START Material shown

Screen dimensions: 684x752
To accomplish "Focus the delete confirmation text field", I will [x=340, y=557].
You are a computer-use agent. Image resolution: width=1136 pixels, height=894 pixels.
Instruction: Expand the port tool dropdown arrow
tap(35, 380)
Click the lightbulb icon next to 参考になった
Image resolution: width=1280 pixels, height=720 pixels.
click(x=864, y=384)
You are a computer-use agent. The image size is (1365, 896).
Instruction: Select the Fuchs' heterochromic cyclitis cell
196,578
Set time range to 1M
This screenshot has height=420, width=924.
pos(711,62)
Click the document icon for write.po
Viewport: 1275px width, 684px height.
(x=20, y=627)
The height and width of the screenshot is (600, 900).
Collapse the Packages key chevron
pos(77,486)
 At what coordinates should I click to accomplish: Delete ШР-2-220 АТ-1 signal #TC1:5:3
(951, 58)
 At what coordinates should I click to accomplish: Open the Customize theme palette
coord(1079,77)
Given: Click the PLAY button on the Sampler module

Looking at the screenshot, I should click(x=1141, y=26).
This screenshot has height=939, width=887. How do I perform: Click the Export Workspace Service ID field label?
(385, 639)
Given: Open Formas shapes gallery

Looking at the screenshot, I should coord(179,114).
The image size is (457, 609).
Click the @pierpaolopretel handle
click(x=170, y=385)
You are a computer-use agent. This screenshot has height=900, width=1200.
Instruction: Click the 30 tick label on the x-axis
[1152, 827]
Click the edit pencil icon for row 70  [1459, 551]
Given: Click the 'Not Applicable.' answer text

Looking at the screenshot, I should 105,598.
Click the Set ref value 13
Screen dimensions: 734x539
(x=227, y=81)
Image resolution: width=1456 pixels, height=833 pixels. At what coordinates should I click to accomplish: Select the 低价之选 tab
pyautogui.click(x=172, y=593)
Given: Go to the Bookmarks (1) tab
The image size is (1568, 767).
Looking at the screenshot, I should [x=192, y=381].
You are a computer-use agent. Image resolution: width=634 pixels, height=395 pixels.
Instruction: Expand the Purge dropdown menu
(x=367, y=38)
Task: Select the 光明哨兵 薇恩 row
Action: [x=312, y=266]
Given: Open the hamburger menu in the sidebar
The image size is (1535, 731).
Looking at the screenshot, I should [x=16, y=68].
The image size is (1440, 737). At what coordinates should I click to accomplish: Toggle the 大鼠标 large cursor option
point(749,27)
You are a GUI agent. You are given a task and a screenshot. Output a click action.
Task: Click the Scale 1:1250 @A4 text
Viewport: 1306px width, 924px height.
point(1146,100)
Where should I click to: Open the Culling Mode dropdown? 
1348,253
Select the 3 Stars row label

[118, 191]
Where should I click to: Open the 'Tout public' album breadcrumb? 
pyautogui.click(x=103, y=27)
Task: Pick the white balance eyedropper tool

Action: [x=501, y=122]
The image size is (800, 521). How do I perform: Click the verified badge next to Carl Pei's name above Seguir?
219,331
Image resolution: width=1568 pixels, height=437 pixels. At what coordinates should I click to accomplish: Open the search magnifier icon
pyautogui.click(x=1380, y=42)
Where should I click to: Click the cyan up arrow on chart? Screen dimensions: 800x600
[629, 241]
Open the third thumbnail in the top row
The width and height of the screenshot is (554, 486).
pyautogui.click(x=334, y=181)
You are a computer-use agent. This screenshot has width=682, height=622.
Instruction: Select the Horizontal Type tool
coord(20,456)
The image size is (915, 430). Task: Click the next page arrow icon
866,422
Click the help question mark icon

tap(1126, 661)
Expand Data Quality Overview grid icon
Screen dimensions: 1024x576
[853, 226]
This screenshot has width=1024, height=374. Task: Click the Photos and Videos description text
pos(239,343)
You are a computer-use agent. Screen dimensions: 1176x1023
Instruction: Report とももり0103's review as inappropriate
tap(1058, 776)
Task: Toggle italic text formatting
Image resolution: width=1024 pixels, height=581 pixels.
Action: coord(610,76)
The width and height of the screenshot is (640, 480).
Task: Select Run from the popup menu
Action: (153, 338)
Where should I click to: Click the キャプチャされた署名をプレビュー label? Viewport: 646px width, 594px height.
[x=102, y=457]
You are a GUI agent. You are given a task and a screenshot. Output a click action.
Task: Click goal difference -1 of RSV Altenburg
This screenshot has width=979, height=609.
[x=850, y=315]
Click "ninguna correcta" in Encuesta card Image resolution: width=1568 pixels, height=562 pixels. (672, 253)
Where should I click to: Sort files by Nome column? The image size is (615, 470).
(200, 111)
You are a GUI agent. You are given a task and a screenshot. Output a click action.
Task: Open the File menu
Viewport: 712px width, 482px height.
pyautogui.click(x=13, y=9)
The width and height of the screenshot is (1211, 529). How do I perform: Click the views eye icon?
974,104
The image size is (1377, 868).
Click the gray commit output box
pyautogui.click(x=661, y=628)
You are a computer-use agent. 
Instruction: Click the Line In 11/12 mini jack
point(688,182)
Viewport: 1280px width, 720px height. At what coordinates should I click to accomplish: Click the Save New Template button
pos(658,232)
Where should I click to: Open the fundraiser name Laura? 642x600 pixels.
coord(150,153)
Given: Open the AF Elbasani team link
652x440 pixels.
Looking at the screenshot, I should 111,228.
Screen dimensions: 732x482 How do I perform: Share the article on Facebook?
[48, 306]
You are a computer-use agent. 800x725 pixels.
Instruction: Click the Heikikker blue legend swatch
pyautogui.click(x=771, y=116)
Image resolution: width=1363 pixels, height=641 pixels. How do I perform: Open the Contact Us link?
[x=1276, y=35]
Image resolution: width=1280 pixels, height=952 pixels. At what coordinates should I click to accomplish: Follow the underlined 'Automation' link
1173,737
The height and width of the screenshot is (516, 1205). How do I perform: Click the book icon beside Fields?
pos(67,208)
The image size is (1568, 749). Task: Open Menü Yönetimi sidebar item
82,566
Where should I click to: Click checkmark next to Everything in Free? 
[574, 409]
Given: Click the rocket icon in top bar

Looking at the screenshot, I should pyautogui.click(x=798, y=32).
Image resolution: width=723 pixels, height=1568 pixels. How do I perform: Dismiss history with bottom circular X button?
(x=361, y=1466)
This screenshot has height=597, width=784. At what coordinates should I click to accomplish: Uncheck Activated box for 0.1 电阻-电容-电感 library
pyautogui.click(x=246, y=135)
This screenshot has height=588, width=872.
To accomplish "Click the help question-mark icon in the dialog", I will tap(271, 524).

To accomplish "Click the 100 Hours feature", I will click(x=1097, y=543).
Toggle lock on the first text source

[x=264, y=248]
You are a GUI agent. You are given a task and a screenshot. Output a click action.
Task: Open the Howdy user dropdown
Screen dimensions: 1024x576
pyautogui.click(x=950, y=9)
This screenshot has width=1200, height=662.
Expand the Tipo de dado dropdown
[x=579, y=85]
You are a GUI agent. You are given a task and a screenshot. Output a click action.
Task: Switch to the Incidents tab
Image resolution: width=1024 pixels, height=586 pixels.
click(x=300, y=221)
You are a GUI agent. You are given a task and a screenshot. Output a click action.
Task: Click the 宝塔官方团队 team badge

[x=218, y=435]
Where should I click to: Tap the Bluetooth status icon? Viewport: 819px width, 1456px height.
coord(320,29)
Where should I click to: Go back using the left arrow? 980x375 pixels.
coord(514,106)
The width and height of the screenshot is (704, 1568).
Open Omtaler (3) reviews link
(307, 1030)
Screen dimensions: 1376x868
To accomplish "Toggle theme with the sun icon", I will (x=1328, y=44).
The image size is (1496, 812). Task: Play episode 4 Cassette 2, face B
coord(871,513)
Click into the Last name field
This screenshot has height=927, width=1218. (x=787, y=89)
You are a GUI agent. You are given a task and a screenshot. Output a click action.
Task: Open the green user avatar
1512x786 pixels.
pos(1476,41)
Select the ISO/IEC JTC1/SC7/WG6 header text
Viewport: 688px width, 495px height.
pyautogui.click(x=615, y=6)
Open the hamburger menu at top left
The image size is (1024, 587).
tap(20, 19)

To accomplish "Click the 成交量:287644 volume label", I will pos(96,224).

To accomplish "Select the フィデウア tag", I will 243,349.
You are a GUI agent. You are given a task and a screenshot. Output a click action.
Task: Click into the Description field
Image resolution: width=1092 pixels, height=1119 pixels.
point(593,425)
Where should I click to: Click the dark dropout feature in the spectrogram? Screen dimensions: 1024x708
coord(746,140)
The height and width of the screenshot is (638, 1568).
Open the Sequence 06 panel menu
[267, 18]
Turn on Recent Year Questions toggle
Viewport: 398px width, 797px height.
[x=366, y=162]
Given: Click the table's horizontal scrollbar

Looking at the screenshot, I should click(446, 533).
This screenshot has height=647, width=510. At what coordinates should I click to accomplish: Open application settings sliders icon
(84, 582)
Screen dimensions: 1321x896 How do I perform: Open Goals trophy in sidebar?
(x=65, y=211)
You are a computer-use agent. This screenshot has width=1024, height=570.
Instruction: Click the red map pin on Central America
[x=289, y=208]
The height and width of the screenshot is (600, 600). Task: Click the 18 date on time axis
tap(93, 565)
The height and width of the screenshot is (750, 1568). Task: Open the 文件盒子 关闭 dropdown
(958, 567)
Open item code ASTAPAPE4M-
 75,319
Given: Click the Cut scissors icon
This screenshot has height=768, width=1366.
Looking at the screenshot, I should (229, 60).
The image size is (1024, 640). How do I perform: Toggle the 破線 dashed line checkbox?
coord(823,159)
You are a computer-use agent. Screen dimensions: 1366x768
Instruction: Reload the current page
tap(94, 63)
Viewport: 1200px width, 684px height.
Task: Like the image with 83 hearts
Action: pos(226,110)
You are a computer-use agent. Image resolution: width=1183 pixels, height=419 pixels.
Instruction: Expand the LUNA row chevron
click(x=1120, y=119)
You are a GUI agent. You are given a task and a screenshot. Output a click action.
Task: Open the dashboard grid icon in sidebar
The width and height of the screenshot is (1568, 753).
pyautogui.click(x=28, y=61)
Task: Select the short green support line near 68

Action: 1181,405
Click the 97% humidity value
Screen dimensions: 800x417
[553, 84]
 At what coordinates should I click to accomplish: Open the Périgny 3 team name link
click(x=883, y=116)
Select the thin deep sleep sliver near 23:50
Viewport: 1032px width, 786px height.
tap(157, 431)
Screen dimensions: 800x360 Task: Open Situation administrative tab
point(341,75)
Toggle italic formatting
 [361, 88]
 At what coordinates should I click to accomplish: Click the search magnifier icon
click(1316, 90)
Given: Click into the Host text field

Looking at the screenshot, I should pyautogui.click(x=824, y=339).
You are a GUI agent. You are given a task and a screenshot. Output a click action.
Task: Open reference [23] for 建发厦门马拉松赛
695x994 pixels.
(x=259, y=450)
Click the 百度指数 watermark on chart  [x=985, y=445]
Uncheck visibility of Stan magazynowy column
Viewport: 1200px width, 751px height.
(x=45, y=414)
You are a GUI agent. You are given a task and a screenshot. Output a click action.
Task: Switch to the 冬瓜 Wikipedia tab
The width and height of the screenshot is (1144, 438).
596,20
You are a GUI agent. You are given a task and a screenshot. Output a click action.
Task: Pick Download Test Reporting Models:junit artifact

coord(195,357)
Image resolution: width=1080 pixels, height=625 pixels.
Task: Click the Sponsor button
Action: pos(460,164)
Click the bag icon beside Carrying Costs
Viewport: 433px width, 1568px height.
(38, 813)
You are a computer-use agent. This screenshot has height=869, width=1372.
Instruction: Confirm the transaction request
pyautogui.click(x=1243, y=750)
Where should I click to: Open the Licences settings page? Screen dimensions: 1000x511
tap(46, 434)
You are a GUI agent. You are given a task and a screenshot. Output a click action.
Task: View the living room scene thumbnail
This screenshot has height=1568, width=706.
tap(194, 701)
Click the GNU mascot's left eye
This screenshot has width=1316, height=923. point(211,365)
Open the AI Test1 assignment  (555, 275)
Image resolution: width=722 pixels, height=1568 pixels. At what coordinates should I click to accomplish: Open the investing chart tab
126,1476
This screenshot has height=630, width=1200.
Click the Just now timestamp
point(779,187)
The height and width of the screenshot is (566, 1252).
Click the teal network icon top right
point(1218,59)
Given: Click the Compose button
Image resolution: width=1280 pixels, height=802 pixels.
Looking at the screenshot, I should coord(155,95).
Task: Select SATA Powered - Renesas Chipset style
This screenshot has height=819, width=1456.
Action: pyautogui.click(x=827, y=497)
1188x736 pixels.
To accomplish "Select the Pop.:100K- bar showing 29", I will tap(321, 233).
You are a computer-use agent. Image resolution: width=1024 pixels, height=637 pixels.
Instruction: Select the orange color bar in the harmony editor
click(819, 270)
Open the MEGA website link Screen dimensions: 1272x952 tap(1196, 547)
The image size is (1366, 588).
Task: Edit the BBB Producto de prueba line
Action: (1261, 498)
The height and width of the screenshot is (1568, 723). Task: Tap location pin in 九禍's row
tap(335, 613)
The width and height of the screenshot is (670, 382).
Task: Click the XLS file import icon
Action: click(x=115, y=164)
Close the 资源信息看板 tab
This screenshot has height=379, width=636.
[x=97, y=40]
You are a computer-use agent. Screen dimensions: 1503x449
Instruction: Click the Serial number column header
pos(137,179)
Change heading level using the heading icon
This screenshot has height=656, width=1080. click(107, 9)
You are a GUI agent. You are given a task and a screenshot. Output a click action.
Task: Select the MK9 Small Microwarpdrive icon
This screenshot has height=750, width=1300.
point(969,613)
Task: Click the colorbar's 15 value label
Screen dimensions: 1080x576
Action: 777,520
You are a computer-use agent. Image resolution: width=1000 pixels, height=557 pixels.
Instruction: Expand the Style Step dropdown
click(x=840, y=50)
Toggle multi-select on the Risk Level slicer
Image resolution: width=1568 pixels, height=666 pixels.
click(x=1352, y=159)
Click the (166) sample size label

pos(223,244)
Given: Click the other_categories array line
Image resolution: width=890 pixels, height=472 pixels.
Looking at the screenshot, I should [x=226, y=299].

END Material shown

[Your objective] Everything from the line with "Screen dimensions: 1321x896" through the line with "Task: Open the dashboard grid icon in sidebar" in the listing above must be retyped exactly, with nothing added.

[Exercise solution]
Screen dimensions: 1321x896 How do I perform: Open Goals trophy in sidebar?
(x=65, y=211)
You are a computer-use agent. This screenshot has width=1024, height=570.
Instruction: Click the red map pin on Central America
[x=289, y=208]
The height and width of the screenshot is (600, 600). Task: Click the 18 date on time axis
tap(93, 565)
The height and width of the screenshot is (750, 1568). Task: Open the 文件盒子 关闭 dropdown
(958, 567)
Open item code ASTAPAPE4M-
 75,319
Given: Click the Cut scissors icon
This screenshot has height=768, width=1366.
Looking at the screenshot, I should (229, 60).
The image size is (1024, 640). How do I perform: Toggle the 破線 dashed line checkbox?
coord(823,159)
You are a computer-use agent. Screen dimensions: 1366x768
Instruction: Reload the current page
tap(94, 63)
Viewport: 1200px width, 684px height.
Task: Like the image with 83 hearts
Action: pos(226,110)
You are a computer-use agent. Image resolution: width=1183 pixels, height=419 pixels.
Instruction: Expand the LUNA row chevron
click(x=1120, y=119)
You are a GUI agent. You are given a task and a screenshot. Output a click action.
Task: Open the dashboard grid icon in sidebar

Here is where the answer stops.